Entonces, en esos momentos, me desanimé. Hoy, años después, sé que obtuve todo
lo que necesitaba y que, a menudo, no era lo que pedía.
La
oración es amistad y constancia
Como
aquel que va a pedir pan en plena noche.
Cuando
rezamos, nos dirigimos a un amigo. Y lo hacemos para pedirle algo con lo que
alimentar a los huéspedes de nuestra vida, no para ganar la lotería.
Amistad
recíproca, como leemos en la hermosa página del Génesis: la relación con
Abraham se consolida y Dios decide hablarle de su proyecto de abandonar Sodoma
a su maldad. Abraham siente un vuelco en el corazón: en Sodoma vive Lot, su
sobrino, y comienza una dura negociación. Al final, Abraham se sale con la
suya: si Dios encuentra en Sodoma tan solo diez justos, salvará toda la ciudad,
dando la vuelta a la teoría de la solidaridad según la cual todos pagan por la
culpa de uno. En este caso, todos serán salvados por los méritos de diez.
La
oración es una conversación íntima, un intercambio de opiniones, un
entendimiento mutuo.
No es una
lista de la compra, ni un intento de corrupción, ni una letanía para dar
suerte.
Concebimos
la oración como una serie de fórmulas de buenos deseos, pero la oración es ante
todo escuchar, escuchar a Dios, e interceder, interceder por el mundo, no por
mis necesidades.
¿Por
qué no?
¿Por qué
no aprender a rezar?
La
oración te necesita a ti, ante todo: tal como eres, devoto o ateo, santo o
pecador. Pero un «tú» verdadero, no falso, no aparente. La oración necesita
tiempo: cinco minutos, para empezar, el tiempo en el que no estás completamente
atontado o distraído, apagando el móvil y aislándote. La oración necesita un
lugar: tu habitación, el metro, la pausa para comer. La oración necesita una
palabra que escuchar: mejor si es el Evangelio del día, para leerlo con calma y
saborearlo. La oración necesita una palabra que decir: las personas con las que
te encuentras, las cosas que te angustian, un «gracias» dicho a Dios.
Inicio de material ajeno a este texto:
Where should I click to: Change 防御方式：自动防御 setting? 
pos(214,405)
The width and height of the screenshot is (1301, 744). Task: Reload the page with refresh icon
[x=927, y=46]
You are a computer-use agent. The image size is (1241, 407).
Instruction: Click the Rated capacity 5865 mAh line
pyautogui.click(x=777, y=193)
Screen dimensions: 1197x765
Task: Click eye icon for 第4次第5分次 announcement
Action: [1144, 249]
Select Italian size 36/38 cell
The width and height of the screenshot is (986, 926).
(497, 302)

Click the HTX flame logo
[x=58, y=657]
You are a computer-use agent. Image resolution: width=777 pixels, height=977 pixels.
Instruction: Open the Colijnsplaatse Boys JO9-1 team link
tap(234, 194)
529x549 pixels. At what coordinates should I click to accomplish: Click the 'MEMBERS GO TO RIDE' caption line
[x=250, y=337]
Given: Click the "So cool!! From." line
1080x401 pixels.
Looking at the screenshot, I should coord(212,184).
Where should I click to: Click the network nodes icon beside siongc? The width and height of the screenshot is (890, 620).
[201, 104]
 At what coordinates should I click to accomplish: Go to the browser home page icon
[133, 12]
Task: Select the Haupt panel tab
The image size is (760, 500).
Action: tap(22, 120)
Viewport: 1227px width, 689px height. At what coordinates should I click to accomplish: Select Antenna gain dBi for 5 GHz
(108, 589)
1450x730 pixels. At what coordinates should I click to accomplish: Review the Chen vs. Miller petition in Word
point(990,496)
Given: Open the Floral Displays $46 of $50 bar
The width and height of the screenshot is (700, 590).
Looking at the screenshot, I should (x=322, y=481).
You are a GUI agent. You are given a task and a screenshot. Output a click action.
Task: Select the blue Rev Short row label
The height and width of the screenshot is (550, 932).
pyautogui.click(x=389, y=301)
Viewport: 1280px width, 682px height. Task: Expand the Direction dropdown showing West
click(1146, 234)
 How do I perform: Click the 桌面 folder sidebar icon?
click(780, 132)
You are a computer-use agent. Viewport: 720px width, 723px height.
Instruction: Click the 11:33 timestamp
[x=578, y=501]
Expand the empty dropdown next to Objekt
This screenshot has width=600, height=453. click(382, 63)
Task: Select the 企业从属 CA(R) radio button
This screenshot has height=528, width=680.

La
oración necesita una palabra que vivir: ¿qué cambia ahora que retomas tu
actividad cotidiana?
Venga el
Espíritu prometido por el Señor, amigos, el Espíritu que nos permite ver con
una mirada diferente incluso las cosas que nos parecen indispensables para
nuestra felicidad, comprendiendo, finalmente, que lo que consideramos un
obstáculo insuperable no es tan importante resolverlo y, tal vez, ni siquiera
es un obstáculo.
Porque, en la oración, descubriremos que nada nos puede impedir decir con verdad: Padre.